From DeWitt Clinton
New York 22 June 1804
Since my letter to you,1 having received a notification from Genl Rey that the french frigates intended to remain in this port until a more favorable opportunity as they were now prevented from sailing with the first fair wind by a superior force, I permitted the Pilots to rejoin the British vessels of war at the Hook; altho’ I should have conceived myself perfectly justified in withholding from them every facility and comfort until they delivered up the men and particularly the American Citizen or Citizens impressed within the State. It is now reported that they have done this, but I have received no information respecting it sufficiently authentic to authorize my communicating it to you in any other way than as a report which I think probably correct.
I inclose you certain documents2 to support the affidavit of John Squire and I shall transmit the affidavits of the Health Officer and his assistant as soon as I can procure them. I have the honor to be &c
(Signed) De Witt Clinton
RC and enclosures (DNA: RG 59, ML); letterbook copy (NNC). RC in a clerk’s hand; marked “(Copy).” Letterbook copy is followed by a note: “Sent on Wilsons Affidavit No. 11 / Mc.Lean & others No. 12.” For enclosures (3 pp.), see n. 2.

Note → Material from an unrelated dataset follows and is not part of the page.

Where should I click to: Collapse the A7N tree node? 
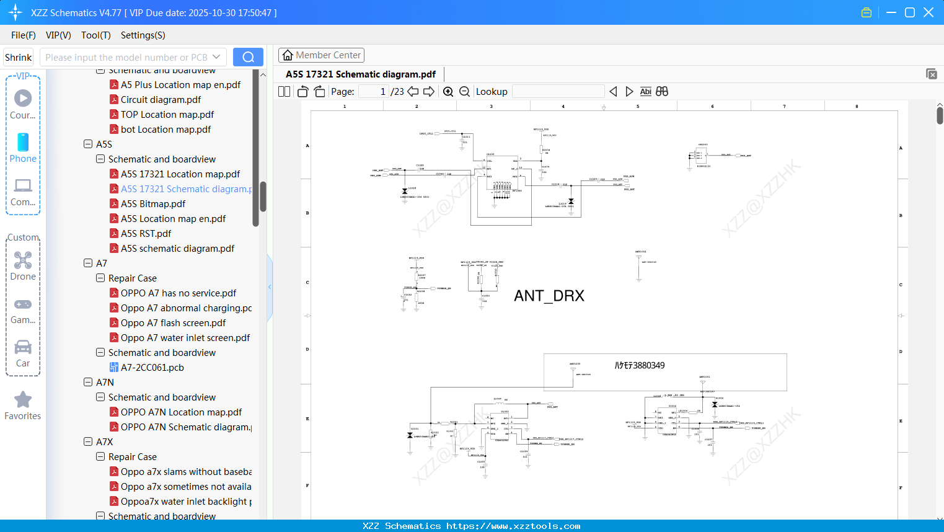pos(88,383)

2. Clinton enclosed copies of two depositions, both dated 21 June 1804: Alexander Wilson testified that he had witnessed Lt. John Squire’s attempt to board the Pitt while the British “appeared to have full possession” of it and heard the statements of a British officer who “commanded the said Lieutenant to keep off and damned the revenue officers and the UStates”; Allen McLean and three others testified that they were in the Vigilant’s boat with Lieutenant Squire alongside the Pitt and witnessed the actions of the British officers who forbade Squire to board and threatened him with cutlass and pike if he attempted to do so.